On August 4, 2021 VICI announced an agreement to acquire MGM Growth Properties (MGP), the casino-REIT spin-off of MGM Resorts International, in an all-stock deal valued at approximately $17.2 billion including assumed debt — the largest gaming-real-estate transaction in history. The deal closed April 29, 2022. Under the terms each MGP class A share was exchanged for 1.366 VICI shares, with MGM retaining a stake that was later converted and largely sold. The transaction nearly doubled VICI's property count and made VICI the largest owner of real estate on the Las Vegas Strip, adding marquee assets such as Mandalay Bay, MGM Grand Las Vegas, Park MGM, Luxor, Excalibur, New York-New York and several regional MGM-operated properties. ARIA and Vdara were added later through a separate MGM transaction, and Bellagio was already partially owned. Pro forma, VICI controlled an estimated 47-50% of Las Vegas Strip room inventory through its triple-net leases. The MGP deal cemented VICI's identity as the dominant casino REIT and gave it the master-lease economic relationships with both Caesars and MGM that anchor the modern portfolio.

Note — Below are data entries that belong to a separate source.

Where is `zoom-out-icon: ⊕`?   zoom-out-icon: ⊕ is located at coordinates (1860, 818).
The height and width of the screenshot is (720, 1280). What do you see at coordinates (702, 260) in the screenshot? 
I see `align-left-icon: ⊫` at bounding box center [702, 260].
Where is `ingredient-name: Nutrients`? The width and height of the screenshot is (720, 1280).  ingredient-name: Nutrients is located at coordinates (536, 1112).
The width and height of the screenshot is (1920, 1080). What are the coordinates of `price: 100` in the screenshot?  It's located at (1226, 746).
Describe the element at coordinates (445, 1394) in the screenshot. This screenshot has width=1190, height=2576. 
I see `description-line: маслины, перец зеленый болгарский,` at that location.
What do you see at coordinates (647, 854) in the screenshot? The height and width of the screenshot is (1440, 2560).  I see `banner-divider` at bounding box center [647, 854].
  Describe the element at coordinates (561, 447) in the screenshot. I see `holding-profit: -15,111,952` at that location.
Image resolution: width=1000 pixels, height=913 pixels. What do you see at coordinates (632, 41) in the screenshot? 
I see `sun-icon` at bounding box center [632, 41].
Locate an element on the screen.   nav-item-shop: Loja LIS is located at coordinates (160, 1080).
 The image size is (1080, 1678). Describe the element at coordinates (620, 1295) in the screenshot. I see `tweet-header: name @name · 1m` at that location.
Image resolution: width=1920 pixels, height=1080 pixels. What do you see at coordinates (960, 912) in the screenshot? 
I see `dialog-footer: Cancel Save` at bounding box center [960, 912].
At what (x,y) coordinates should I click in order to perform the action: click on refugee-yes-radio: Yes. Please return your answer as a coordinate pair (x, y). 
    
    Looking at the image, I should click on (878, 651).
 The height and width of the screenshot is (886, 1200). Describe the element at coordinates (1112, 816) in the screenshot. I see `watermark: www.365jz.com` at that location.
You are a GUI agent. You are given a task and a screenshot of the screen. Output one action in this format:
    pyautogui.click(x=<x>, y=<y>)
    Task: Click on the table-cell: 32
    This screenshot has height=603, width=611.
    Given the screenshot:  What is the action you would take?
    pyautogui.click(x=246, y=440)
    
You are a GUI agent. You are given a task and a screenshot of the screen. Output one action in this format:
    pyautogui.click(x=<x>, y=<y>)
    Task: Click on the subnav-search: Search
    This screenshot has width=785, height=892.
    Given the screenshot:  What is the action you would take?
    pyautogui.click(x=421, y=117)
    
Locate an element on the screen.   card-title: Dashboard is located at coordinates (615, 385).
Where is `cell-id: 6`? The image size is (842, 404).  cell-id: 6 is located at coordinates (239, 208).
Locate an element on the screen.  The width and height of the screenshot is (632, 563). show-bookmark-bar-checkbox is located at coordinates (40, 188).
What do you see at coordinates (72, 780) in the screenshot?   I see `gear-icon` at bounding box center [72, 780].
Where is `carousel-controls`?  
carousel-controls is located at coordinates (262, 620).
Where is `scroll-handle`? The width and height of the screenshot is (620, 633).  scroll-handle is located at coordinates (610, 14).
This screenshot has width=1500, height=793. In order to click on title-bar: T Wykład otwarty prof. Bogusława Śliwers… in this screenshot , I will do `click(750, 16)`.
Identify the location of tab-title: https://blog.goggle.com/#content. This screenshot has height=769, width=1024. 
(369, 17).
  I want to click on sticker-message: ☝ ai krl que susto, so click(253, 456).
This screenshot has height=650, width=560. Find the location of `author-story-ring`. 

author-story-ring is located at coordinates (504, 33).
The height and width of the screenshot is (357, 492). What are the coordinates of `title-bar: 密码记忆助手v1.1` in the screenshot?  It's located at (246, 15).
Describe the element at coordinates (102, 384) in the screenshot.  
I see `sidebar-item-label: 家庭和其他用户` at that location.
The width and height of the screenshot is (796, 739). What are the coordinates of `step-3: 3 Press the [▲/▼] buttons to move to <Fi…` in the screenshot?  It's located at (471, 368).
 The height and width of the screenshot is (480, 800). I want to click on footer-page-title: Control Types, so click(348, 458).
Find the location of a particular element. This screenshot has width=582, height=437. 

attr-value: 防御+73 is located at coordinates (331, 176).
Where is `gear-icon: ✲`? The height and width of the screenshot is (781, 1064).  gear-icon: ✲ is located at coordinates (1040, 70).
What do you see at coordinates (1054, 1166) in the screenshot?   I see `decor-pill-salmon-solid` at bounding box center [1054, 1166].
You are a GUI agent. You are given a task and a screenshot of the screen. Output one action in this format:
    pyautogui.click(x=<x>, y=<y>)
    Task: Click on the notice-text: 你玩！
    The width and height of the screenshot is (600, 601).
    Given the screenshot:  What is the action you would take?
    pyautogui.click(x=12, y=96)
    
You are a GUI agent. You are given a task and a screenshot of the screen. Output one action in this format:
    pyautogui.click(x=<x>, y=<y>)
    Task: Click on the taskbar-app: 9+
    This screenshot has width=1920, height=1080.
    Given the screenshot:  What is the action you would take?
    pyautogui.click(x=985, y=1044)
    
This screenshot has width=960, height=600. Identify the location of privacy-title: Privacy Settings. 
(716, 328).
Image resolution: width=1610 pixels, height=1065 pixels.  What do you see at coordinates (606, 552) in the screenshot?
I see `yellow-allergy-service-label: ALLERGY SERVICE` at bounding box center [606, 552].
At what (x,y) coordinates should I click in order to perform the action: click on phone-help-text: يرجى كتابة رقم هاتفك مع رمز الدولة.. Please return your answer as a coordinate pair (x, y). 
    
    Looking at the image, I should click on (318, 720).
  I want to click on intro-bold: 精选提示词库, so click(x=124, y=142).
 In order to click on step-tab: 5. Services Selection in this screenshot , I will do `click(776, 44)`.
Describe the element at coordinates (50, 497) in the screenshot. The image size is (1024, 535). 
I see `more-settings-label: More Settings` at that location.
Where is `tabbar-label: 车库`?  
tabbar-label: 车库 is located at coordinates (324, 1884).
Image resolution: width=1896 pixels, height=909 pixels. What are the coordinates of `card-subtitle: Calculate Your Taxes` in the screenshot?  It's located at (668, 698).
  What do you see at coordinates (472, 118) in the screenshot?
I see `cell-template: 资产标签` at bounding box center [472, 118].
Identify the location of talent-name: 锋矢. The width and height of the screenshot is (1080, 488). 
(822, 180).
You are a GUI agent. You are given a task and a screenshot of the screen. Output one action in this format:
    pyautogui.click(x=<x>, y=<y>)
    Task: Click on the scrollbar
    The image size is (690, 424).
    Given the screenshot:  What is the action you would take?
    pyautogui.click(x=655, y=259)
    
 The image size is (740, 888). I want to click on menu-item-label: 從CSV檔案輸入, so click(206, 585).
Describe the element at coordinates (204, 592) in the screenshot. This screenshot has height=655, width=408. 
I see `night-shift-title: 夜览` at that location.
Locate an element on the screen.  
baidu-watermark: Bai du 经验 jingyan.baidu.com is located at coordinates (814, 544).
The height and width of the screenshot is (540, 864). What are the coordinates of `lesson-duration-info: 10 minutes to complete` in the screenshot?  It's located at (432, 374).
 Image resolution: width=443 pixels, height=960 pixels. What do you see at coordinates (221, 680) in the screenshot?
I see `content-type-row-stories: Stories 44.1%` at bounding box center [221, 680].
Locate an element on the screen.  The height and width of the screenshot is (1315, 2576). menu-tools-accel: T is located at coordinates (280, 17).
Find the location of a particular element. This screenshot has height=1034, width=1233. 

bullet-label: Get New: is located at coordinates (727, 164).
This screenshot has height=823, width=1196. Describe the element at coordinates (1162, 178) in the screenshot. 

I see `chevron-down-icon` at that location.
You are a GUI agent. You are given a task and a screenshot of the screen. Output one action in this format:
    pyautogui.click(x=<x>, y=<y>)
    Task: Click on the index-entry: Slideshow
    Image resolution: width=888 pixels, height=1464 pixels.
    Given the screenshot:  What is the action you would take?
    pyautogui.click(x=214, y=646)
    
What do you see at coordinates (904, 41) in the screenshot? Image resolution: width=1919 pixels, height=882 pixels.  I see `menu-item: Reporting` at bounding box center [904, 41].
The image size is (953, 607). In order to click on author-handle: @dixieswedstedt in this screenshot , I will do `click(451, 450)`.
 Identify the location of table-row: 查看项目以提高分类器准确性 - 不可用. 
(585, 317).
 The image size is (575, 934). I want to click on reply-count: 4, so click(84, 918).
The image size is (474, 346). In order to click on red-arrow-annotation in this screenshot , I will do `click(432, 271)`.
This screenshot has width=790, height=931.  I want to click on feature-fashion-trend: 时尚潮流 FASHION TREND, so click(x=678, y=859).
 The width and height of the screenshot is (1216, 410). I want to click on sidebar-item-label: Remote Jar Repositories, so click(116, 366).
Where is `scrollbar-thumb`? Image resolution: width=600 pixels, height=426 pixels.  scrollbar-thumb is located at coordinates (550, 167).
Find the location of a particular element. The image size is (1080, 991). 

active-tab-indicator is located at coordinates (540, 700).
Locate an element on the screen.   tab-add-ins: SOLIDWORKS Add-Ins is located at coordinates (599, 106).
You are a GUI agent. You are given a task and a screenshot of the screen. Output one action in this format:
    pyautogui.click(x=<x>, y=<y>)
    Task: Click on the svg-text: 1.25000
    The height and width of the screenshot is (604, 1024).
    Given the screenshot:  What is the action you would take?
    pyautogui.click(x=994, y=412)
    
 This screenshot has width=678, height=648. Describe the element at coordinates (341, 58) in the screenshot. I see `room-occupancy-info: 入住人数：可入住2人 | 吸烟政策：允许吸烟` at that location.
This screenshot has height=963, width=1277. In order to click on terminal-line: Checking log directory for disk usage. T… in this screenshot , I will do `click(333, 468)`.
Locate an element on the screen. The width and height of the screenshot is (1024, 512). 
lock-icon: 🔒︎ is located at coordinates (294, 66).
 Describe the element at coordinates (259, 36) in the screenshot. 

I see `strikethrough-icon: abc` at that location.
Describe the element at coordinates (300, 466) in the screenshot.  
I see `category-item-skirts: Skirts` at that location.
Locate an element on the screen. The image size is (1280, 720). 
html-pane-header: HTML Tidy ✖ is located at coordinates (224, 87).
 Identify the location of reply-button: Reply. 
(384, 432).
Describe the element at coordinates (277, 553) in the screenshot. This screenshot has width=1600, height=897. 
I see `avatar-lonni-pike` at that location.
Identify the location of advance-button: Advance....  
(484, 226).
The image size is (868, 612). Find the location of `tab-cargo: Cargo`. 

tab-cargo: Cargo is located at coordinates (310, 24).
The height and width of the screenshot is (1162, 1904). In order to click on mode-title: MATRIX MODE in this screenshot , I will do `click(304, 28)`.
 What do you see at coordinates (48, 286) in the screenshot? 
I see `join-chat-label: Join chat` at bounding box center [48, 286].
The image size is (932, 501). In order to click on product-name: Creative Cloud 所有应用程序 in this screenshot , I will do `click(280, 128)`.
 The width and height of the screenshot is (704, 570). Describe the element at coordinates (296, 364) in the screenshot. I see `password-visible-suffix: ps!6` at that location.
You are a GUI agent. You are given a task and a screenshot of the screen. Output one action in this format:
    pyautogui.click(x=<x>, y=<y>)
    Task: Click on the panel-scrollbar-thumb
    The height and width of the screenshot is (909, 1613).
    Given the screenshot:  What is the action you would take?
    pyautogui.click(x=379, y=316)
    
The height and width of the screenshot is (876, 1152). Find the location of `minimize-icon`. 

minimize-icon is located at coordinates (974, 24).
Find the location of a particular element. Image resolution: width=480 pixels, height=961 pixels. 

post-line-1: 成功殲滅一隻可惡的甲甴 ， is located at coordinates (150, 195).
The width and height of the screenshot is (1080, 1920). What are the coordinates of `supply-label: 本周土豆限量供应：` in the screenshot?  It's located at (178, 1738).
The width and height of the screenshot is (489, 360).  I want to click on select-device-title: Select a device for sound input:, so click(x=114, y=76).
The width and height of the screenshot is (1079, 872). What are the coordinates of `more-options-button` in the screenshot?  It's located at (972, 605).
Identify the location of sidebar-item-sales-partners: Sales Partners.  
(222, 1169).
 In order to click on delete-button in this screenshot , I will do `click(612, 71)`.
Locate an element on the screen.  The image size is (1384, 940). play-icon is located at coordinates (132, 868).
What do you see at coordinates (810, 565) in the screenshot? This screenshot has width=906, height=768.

From 2021 onward VICI began branding itself as an 'experiential' REIT rather than purely a casino REIT, recognizing that the same triple-net lease economics could apply to non-gaming destination assets. The expansion has come through real-estate acquisitions and through a debt-investment platform launched in 2022. Notable experiential investments include the February 2022 purchase of the Venetian Resort real estate in Las Vegas from Las Vegas Sands for $4.0 billion (alongside Apollo's $2.25 billion purchase of the operating business), the December 2022 purchase of the real estate of the Rocky Gap Casino Resort in Maryland, the September 2022 acquisition of Foundation Gaming's two Mississippi properties, and the August 2023 acquisition of the real estate of Bowlero (now Lucky Strike) bowling centers and PURE Canadian Gaming through senior secured loans. Other deals include a $300 million construction loan to Great Wolf Resorts in 2022-2023, a senior secured loan to Cabot for the Citrus Springs Florida golf resort, partner relationships with Canyon Ranch wellness resorts and Chelsea Piers fitness, and a 2023 investment in Homefield (youth sports complexes). The thesis: best-in-class destination real estate operated under long triple-net leases, regardless of whether the activity is gambling, golf, bowling or wellness.